_EXERCISE PROMPT_
Each line below needs to be restated word for word.

_RECORD SET_
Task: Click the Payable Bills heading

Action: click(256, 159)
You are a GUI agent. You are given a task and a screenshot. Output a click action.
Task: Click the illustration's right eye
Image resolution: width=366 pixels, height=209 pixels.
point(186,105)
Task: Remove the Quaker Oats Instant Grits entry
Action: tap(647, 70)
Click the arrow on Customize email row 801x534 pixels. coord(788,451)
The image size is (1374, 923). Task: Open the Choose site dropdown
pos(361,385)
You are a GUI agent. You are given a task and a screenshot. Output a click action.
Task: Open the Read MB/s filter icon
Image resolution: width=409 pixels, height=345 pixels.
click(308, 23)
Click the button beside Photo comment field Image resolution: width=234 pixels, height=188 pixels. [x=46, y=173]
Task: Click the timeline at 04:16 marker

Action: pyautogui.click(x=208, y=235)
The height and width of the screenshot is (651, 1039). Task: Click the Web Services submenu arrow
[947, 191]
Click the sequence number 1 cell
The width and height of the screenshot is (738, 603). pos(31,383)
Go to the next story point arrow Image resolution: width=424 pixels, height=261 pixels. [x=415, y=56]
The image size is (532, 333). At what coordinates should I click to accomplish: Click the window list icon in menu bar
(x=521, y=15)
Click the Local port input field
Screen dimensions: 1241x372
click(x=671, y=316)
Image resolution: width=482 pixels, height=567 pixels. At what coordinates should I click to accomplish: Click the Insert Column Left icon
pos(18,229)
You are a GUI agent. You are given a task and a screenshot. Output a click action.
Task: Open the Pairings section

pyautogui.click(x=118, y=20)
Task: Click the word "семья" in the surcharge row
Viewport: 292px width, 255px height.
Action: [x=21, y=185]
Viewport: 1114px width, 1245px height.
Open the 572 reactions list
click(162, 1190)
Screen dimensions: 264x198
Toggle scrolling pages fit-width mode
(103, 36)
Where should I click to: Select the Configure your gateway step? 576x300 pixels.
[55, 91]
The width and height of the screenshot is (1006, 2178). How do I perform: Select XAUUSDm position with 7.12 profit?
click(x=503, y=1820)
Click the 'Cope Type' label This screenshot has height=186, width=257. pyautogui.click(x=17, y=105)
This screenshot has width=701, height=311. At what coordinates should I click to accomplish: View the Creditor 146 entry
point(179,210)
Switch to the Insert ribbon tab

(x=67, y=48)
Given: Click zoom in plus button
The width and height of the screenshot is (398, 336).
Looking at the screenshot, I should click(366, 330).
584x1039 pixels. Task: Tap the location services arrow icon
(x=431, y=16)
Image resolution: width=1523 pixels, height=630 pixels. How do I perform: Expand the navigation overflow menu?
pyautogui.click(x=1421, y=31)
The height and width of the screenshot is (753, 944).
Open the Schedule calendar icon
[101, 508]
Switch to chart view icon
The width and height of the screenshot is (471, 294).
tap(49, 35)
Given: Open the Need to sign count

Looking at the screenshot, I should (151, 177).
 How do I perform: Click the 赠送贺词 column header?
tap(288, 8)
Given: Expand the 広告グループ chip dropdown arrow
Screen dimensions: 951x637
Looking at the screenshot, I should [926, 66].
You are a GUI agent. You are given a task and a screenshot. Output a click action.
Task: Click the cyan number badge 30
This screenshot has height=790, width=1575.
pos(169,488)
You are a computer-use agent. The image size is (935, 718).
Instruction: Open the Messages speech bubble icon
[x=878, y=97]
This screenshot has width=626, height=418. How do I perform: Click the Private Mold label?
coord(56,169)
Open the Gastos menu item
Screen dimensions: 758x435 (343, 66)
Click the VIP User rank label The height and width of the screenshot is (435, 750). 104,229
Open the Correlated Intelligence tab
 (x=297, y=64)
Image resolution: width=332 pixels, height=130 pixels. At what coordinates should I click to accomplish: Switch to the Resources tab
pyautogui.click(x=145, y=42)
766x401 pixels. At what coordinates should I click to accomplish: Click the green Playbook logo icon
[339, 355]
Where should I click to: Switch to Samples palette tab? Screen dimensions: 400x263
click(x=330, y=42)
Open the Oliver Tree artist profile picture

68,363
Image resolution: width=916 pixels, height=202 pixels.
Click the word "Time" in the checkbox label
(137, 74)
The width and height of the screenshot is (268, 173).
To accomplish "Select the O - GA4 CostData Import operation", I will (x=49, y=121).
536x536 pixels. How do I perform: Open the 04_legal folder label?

_OUTPUT FOR THIS EXERCISE_
Task: Click the Payable Bills heading

Action: click(256, 159)
You are a GUI agent. You are given a task and a screenshot. Output a click action.
Task: Click the illustration's right eye
Image resolution: width=366 pixels, height=209 pixels.
point(186,105)
Task: Remove the Quaker Oats Instant Grits entry
Action: tap(647, 70)
Click the arrow on Customize email row 801x534 pixels. coord(788,451)
The image size is (1374, 923). Task: Open the Choose site dropdown
pos(361,385)
You are a GUI agent. You are given a task and a screenshot. Output a click action.
Task: Open the Read MB/s filter icon
Image resolution: width=409 pixels, height=345 pixels.
click(308, 23)
Click the button beside Photo comment field Image resolution: width=234 pixels, height=188 pixels. [x=46, y=173]
Task: Click the timeline at 04:16 marker

Action: pyautogui.click(x=208, y=235)
The height and width of the screenshot is (651, 1039). Task: Click the Web Services submenu arrow
[947, 191]
Click the sequence number 1 cell
The width and height of the screenshot is (738, 603). pos(31,383)
Go to the next story point arrow Image resolution: width=424 pixels, height=261 pixels. [x=415, y=56]
The image size is (532, 333). At what coordinates should I click to accomplish: Click the window list icon in menu bar
(x=521, y=15)
Click the Local port input field
Screen dimensions: 1241x372
click(x=671, y=316)
Image resolution: width=482 pixels, height=567 pixels. At what coordinates should I click to accomplish: Click the Insert Column Left icon
pos(18,229)
You are a GUI agent. You are given a task and a screenshot. Output a click action.
Task: Open the Pairings section

pyautogui.click(x=118, y=20)
Task: Click the word "семья" in the surcharge row
Viewport: 292px width, 255px height.
Action: [x=21, y=185]
Viewport: 1114px width, 1245px height.
Open the 572 reactions list
click(162, 1190)
Screen dimensions: 264x198
Toggle scrolling pages fit-width mode
(103, 36)
Where should I click to: Select the Configure your gateway step? 576x300 pixels.
[55, 91]
The width and height of the screenshot is (1006, 2178). How do I perform: Select XAUUSDm position with 7.12 profit?
click(x=503, y=1820)
Click the 'Cope Type' label This screenshot has height=186, width=257. pyautogui.click(x=17, y=105)
This screenshot has width=701, height=311. At what coordinates should I click to accomplish: View the Creditor 146 entry
point(179,210)
Switch to the Insert ribbon tab

(x=67, y=48)
Given: Click zoom in plus button
The width and height of the screenshot is (398, 336).
Looking at the screenshot, I should click(366, 330).
584x1039 pixels. Task: Tap the location services arrow icon
(x=431, y=16)
Image resolution: width=1523 pixels, height=630 pixels. How do I perform: Expand the navigation overflow menu?
pyautogui.click(x=1421, y=31)
The height and width of the screenshot is (753, 944).
Open the Schedule calendar icon
[101, 508]
Switch to chart view icon
The width and height of the screenshot is (471, 294).
tap(49, 35)
Given: Open the Need to sign count

Looking at the screenshot, I should (151, 177).
 How do I perform: Click the 赠送贺词 column header?
tap(288, 8)
Given: Expand the 広告グループ chip dropdown arrow
Screen dimensions: 951x637
Looking at the screenshot, I should [926, 66].
You are a GUI agent. You are given a task and a screenshot. Output a click action.
Task: Click the cyan number badge 30
This screenshot has height=790, width=1575.
pos(169,488)
You are a computer-use agent. The image size is (935, 718).
Instruction: Open the Messages speech bubble icon
[x=878, y=97]
This screenshot has width=626, height=418. How do I perform: Click the Private Mold label?
coord(56,169)
Open the Gastos menu item
Screen dimensions: 758x435 (343, 66)
Click the VIP User rank label The height and width of the screenshot is (435, 750). 104,229
Open the Correlated Intelligence tab
 (x=297, y=64)
Image resolution: width=332 pixels, height=130 pixels. At what coordinates should I click to accomplish: Switch to the Resources tab
pyautogui.click(x=145, y=42)
766x401 pixels. At what coordinates should I click to accomplish: Click the green Playbook logo icon
[339, 355]
Where should I click to: Switch to Samples palette tab? Screen dimensions: 400x263
click(x=330, y=42)
Open the Oliver Tree artist profile picture

68,363
Image resolution: width=916 pixels, height=202 pixels.
Click the word "Time" in the checkbox label
(137, 74)
The width and height of the screenshot is (268, 173).
To accomplish "Select the O - GA4 CostData Import operation", I will (x=49, y=121).
536x536 pixels. How do I perform: Open the 04_legal folder label?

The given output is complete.